Sunday, September 2, 2007

In-N-Out

On Friday I was walking down Court Street towards campus at about eight in the morning, listening to NPR on my iPod, just like I had done every day this last week for new teacher orientation. It really is a nice time in Athens—before the humidity wakes up, before the sunlight is strong enough to reveal just how much chipped paint and cracked mortar decorates the city—and, lulled into tranquility by the deep timbre of paced, articulate radio voices, I wasn't really awake. My eyes were open, but my vision was turned inward upon the invisible words rising in my mind at the suggestion of the announcer, the tickertape of early-morning information punctuated by footfalls I only heard as internal vibrations rising from sole to throat to scalp. It wasn't until I had to break my rhythm to adjust for a man pushing a dolly across my path that I first noticed what I was seeing. The guy was ferrying boxes of beer from a truck on the curb to a bar on my left—that had to be the third such truck I had seen, it occured to me, and a quick replay confirmed the thought. Looking around, I saw that all over downtown Athens trucks were being emptied by delivery guys, each one reminiscent of a UPS man in uniform shirt and shorts, each one a terrific frontman for Miller or Bud, blue collar but without a wrinkle even at eight-fifteen in the morning.

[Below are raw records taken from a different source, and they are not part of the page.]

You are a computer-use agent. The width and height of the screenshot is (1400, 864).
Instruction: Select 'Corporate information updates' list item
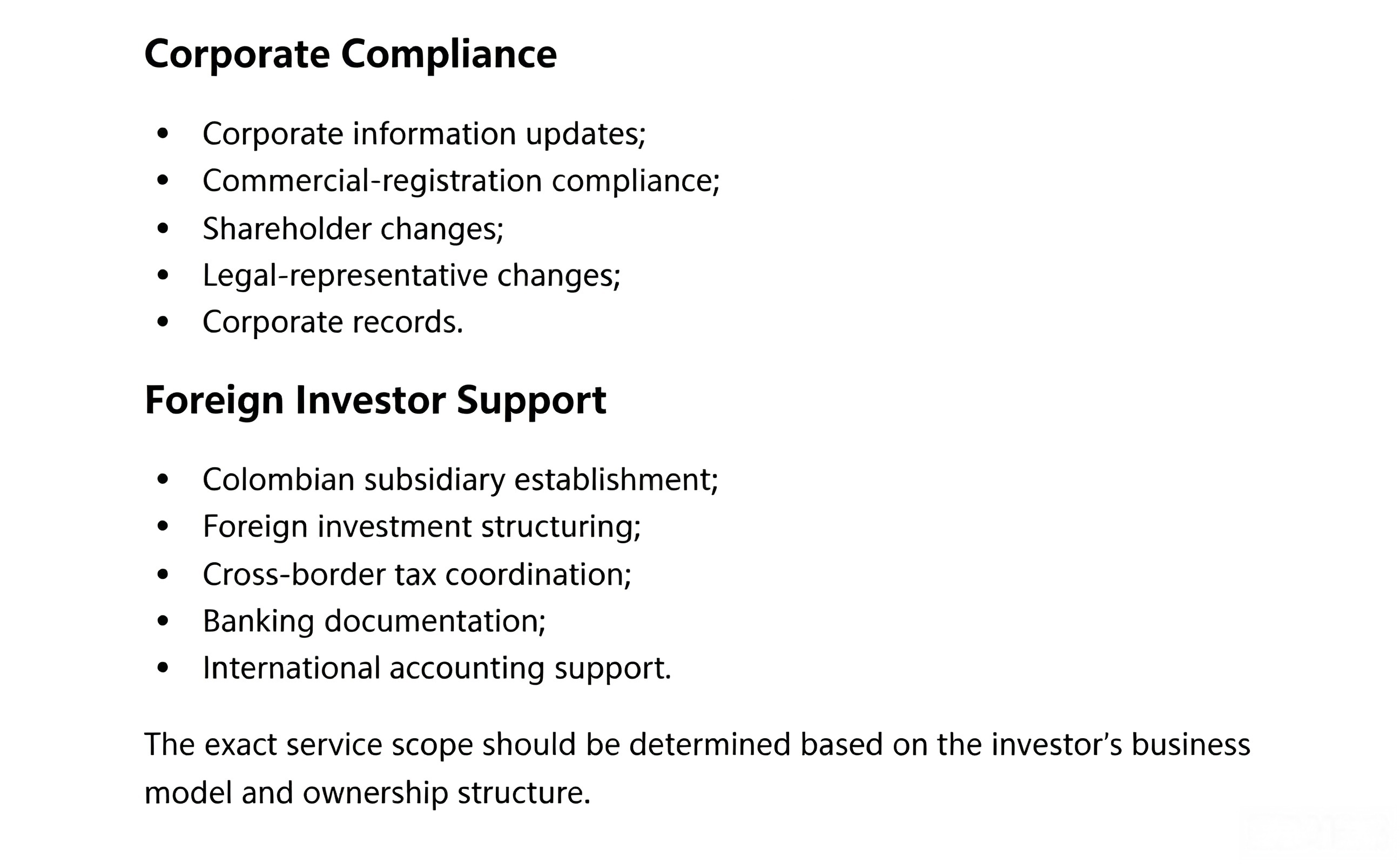(424, 134)
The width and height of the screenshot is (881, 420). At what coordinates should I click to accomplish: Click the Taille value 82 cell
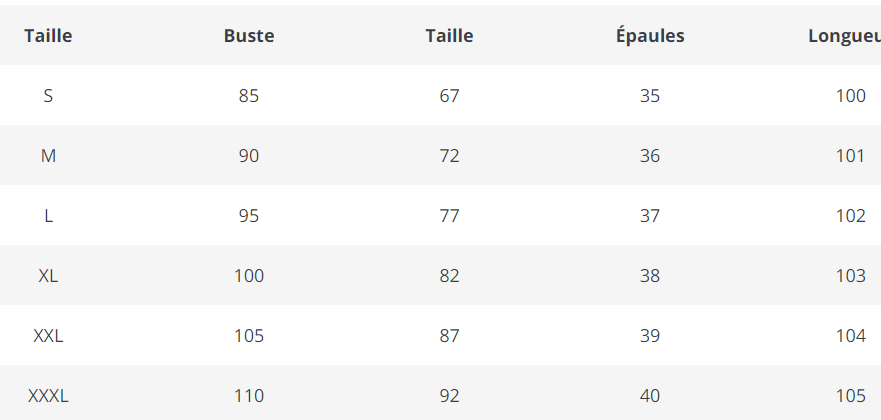pos(449,276)
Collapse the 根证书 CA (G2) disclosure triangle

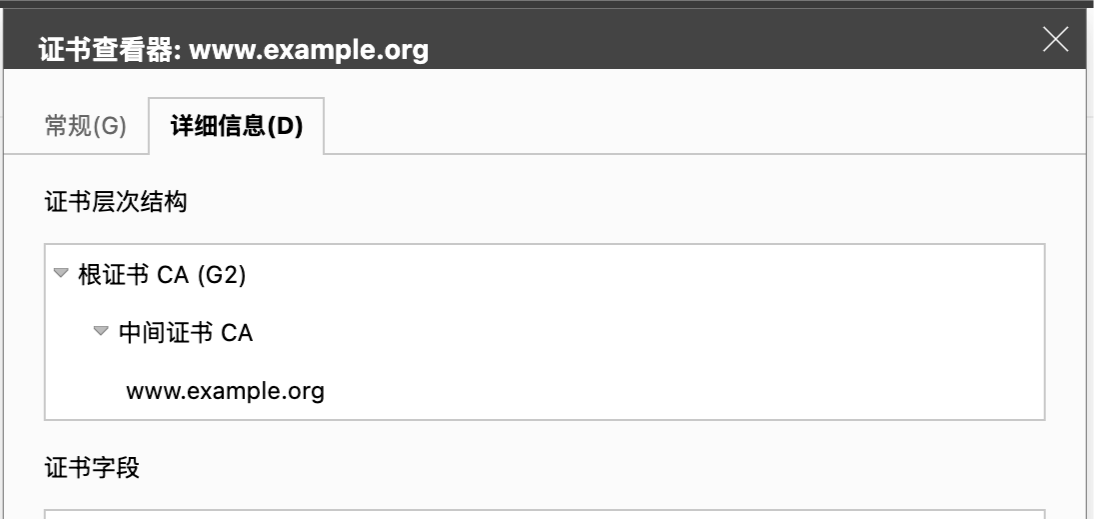(61, 273)
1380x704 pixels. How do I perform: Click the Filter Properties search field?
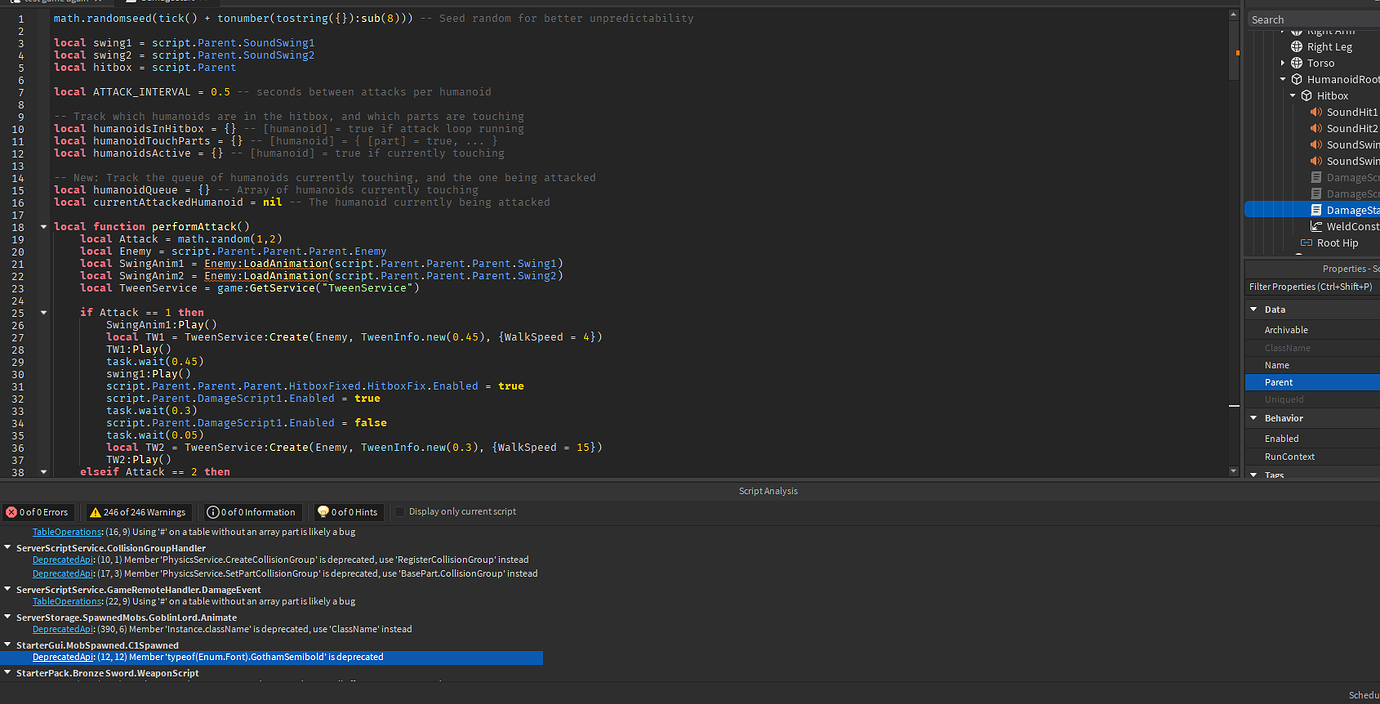pyautogui.click(x=1311, y=287)
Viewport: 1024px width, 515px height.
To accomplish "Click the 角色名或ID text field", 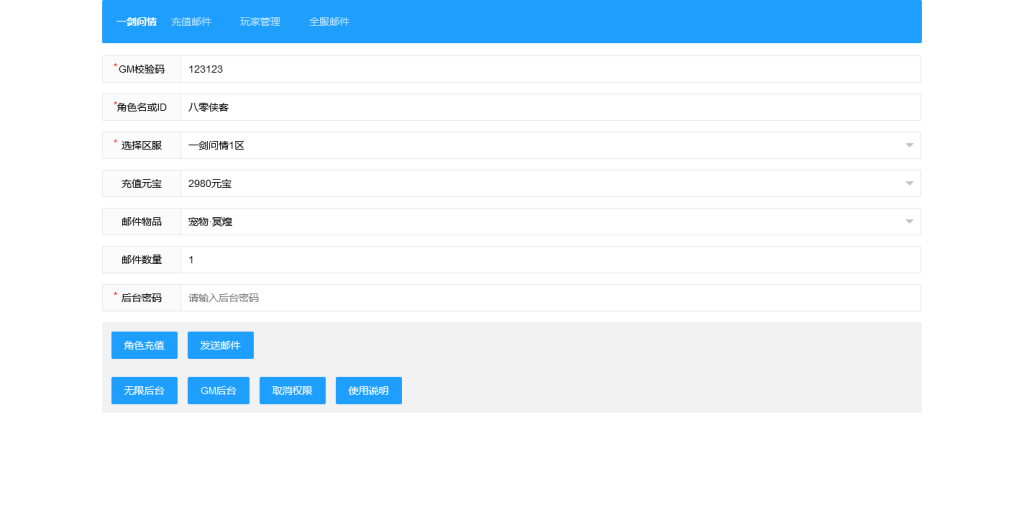I will tap(550, 107).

It was something I had never seen before: the systematic stocking up of alcohol. It was like discovering the early morning inner workings of a bakery or stumbling in upon a magician setting up his trick.1 I took two or three looks over my shoulder at Court Street as I crossed out of downtown and into the college green.

Can you spot the beer truck?2


That evening around seven or so I was out on Court Street again, this time to find something to eat. I wasn't lost in thought or reverie as I had been earlier; my morning diffusion had concentrated into an evening intensity brought on by hunger. (As I am a night person, such a transformation is common for me. As I am a college student, so too is hunger.) My eyes were fixed forward with purpose—the purpose of finding food but also that of looking cool and knowledgeable in a town recently full of new freshmen and their parents looking simultaneously lost and busy—but I was still not really seeing anything. Truth be told, I think I had my iPod on again. I think I was listening to a trendy podcast of hip new music that was helping me feel cool in a strange town full of cool people. The sun was low in its arc, beginning to turn the air amber, and the stoops were beginning to come alive with conversation and cigarettes. No longer hot but still amply warm, the wet was still clinging to bodies, but both the sunlight and the newly lit neons weren't enough to invoke a real glisten. Instead there was just that glow of transition from day to night, the heat coming off the pavement now instead of out of the sky. It was the simmer following the boil, that time when the flavors of the individual spices begin to mix and things really begin to cook. Sunglasses could still be seen, but tank tops and ponytails were being replaced by blouses and makeup (do boys ever change?), the girls having dropped the day's purchases at home to emerge in small, heeled packs clacking their way back to Court Street hot spots. Okay, truth really be told, that's why I wasn't seeing anything. Girls dress, well, differently here and I haven't gotten used to it yet. Eyes forward is an attempt to avoid becoming some kind of creep; besides, you don't want to give a girl who's dressed to be seen the satisfaction of being seen, of seeing you seeing her.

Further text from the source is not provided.